**Objective**
Copy the data word for word, starting at the line that contains "This screenshot has height=500, width=980." and ending after the line that contains "the 'IN SCALE".
──────── Task material
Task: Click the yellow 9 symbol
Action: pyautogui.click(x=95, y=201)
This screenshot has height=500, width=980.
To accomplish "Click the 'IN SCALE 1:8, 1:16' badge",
────────────────
──────── Task material
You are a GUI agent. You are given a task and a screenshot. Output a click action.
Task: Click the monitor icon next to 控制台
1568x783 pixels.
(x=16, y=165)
────────────────
──────── Task material
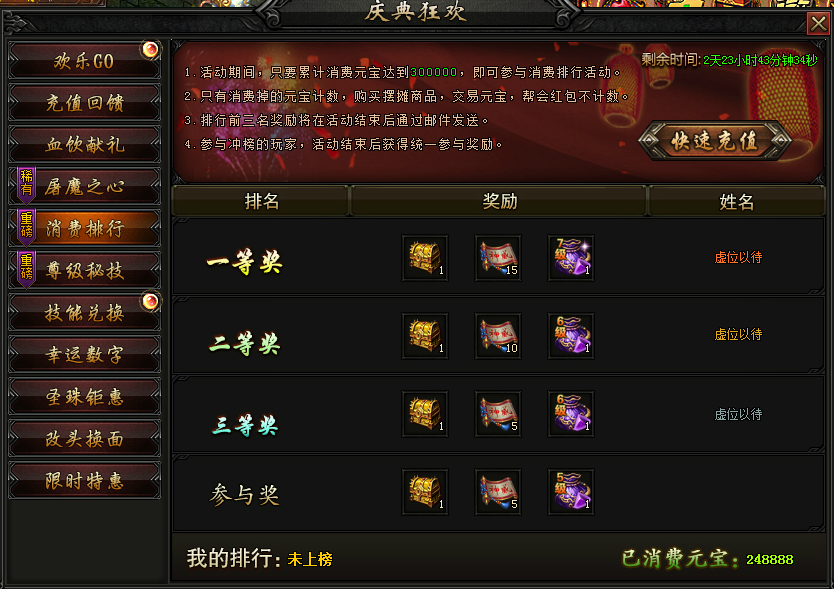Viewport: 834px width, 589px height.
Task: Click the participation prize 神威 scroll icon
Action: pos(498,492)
────────────────
**Exercise output**
This screenshot has height=500, width=980.
To accomplish "Click the 'IN SCALE 1:8, 1:16' badge",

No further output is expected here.